- _SHORT EXERCISE A_
In the forum thread on dual-booting FreeBSD and Windows, why does the reply say FreeBSD must be installed with the legacy BIOS boot option? Answer in one to three sentences.
- _SHORT EXERCISE B_
Output the passage from the forum thread on dual-booting FreeBSD and Windows word for word, starting at "## Jabberwock03 (Jun" and ending at "not there yet.".
- _SHORT EXERCISE C_
Pick up the forum thread on dual-booting FreeBSD and Windows after its final post and continue it.

- _PAGE EXCERPT_
>> Begin

Don't use the boot manager of FreeBSD, Windows 7 and above really doesn't like it. You can use EasyBCD.

Your Windows is probably using UEFI boot, combining this with FreeBSD's BIOS boot is going to be tricky. I barely got it to work but still can't use a boot selector. My system now boots FreeBSD by default and using the UEFI/BIOS boot selector I can boot Windows 7.


----------



## Jabberwock03 (Jun 7, 2013)

So, you think I should install freebsd FreeBSD with a legacy bios BIOS, and choose the OS start system with the system bios BIOS*?*


----------



## SirDice (Jun 7, 2013)

You must install FreeBSD using the legacy BIOS boot option. There's currently no support to UEFI boot FreeBSD, there is some work going on but it's not there yet.

>> End

- _GIVEN ENTRIES_
>> Begin

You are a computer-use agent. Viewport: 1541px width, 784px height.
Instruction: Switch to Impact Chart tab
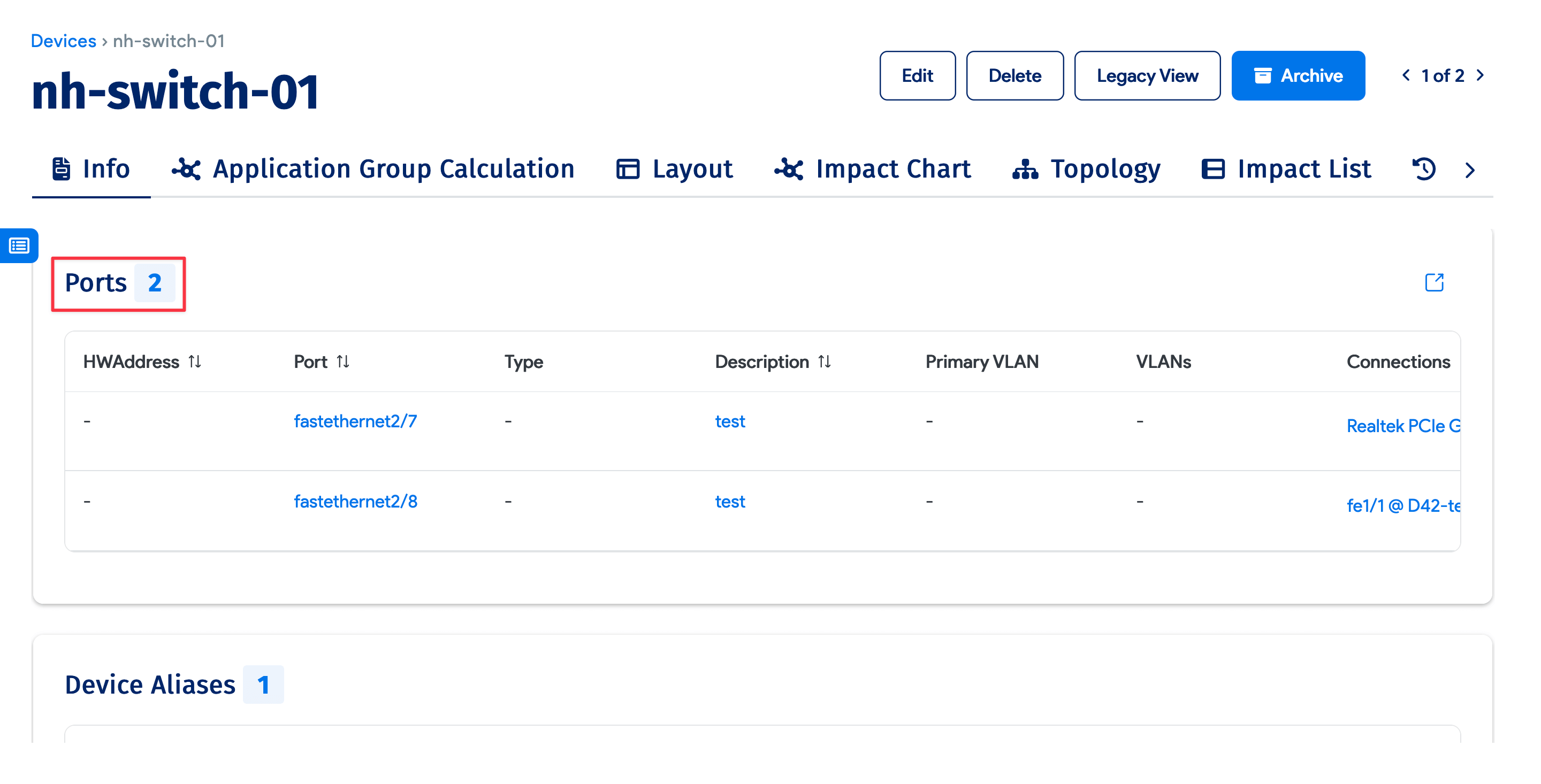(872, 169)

>> End
>> Begin

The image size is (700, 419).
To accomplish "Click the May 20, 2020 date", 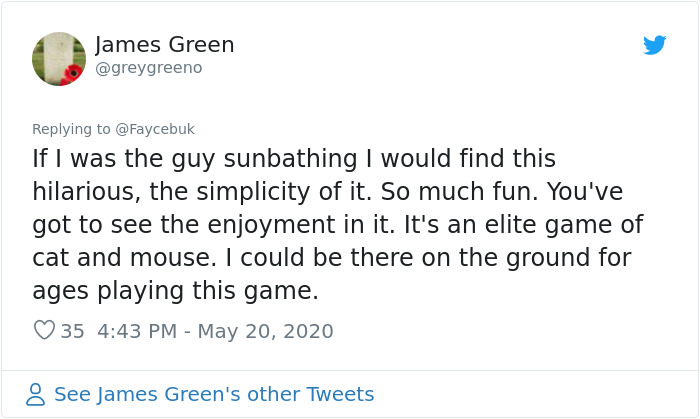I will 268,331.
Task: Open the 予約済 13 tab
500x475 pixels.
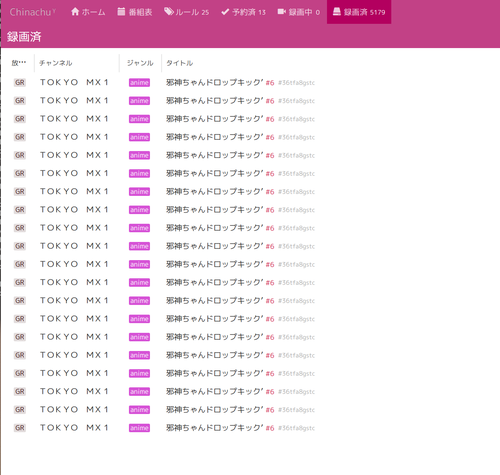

>> End

- _WRITTEN ANSWER A_
FreeBSD currently has no support for UEFI boot. The reply says some work on it is going on, but it isn't ready yet.

- _WRITTEN ANSWER B_
## Jabberwock03 (Jun 7, 2013)

So, you think I should install freebsd FreeBSD with a legacy bios BIOS, and choose the OS start system with the system bios BIOS*?*


----------



## SirDice (Jun 7, 2013)

You must install FreeBSD using the legacy BIOS boot option. There's currently no support to UEFI boot FreeBSD, there is some work going on but it's not there yet.

- _WRITTEN ANSWER C_
You could try rEFInd but I've been unable to get it working due to lack of time. So I settled with the UEFI/BIOS boot selection for the time being.


----------



## Jabberwock03 (Jun 7, 2013)

Thanks, I'll do that.


----------



## Jabberwock03 (Jun 9, 2013)

Well, it doesn't work. Just install FreeBSD on Legacy BIOS, kill the windows boot on UEFI.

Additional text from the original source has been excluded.